▶ _SOURCE RECORDS_

• • • •

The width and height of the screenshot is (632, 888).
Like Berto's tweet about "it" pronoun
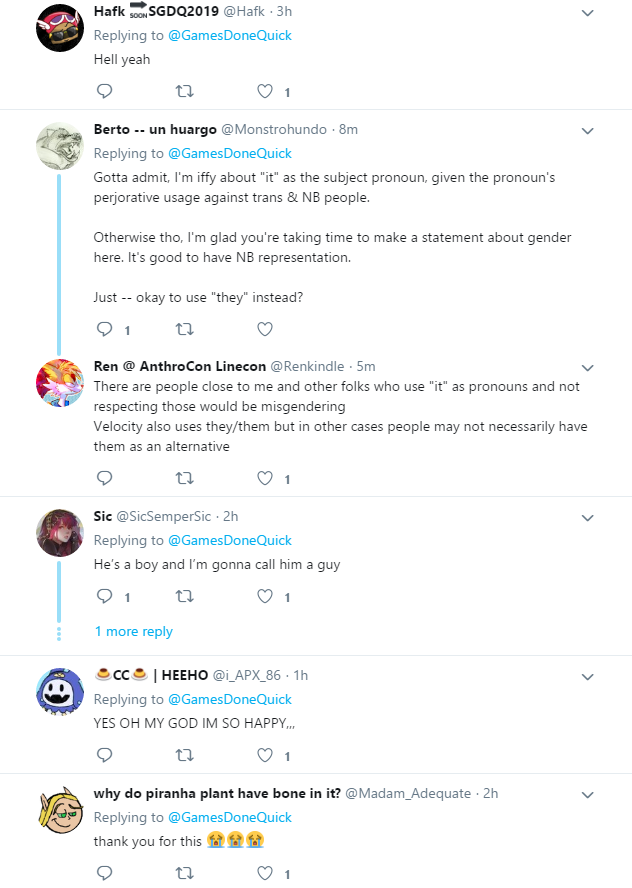pos(265,329)
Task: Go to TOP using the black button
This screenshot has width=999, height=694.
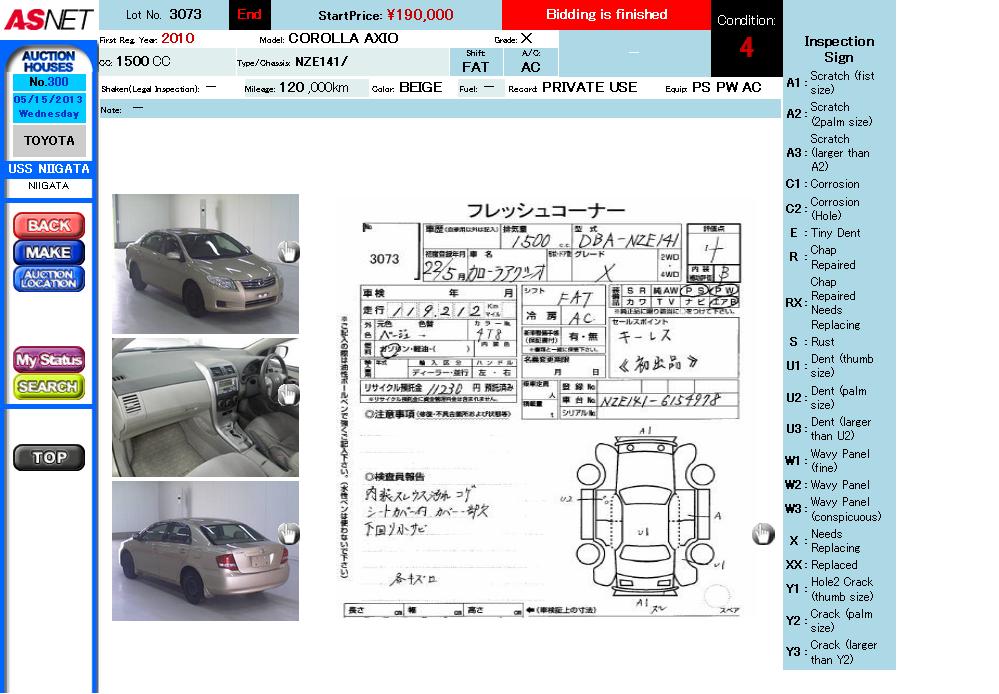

• • • •

▶ _BRIEF_
Give the lines of the entries above exactly as they appear, leaving out each picture.

▶ _WRITTEN RESPONSE_
The width and height of the screenshot is (632, 888).
Like Berto's tweet about "it" pronoun
pos(265,329)
Task: Go to TOP using the black button
This screenshot has width=999, height=694.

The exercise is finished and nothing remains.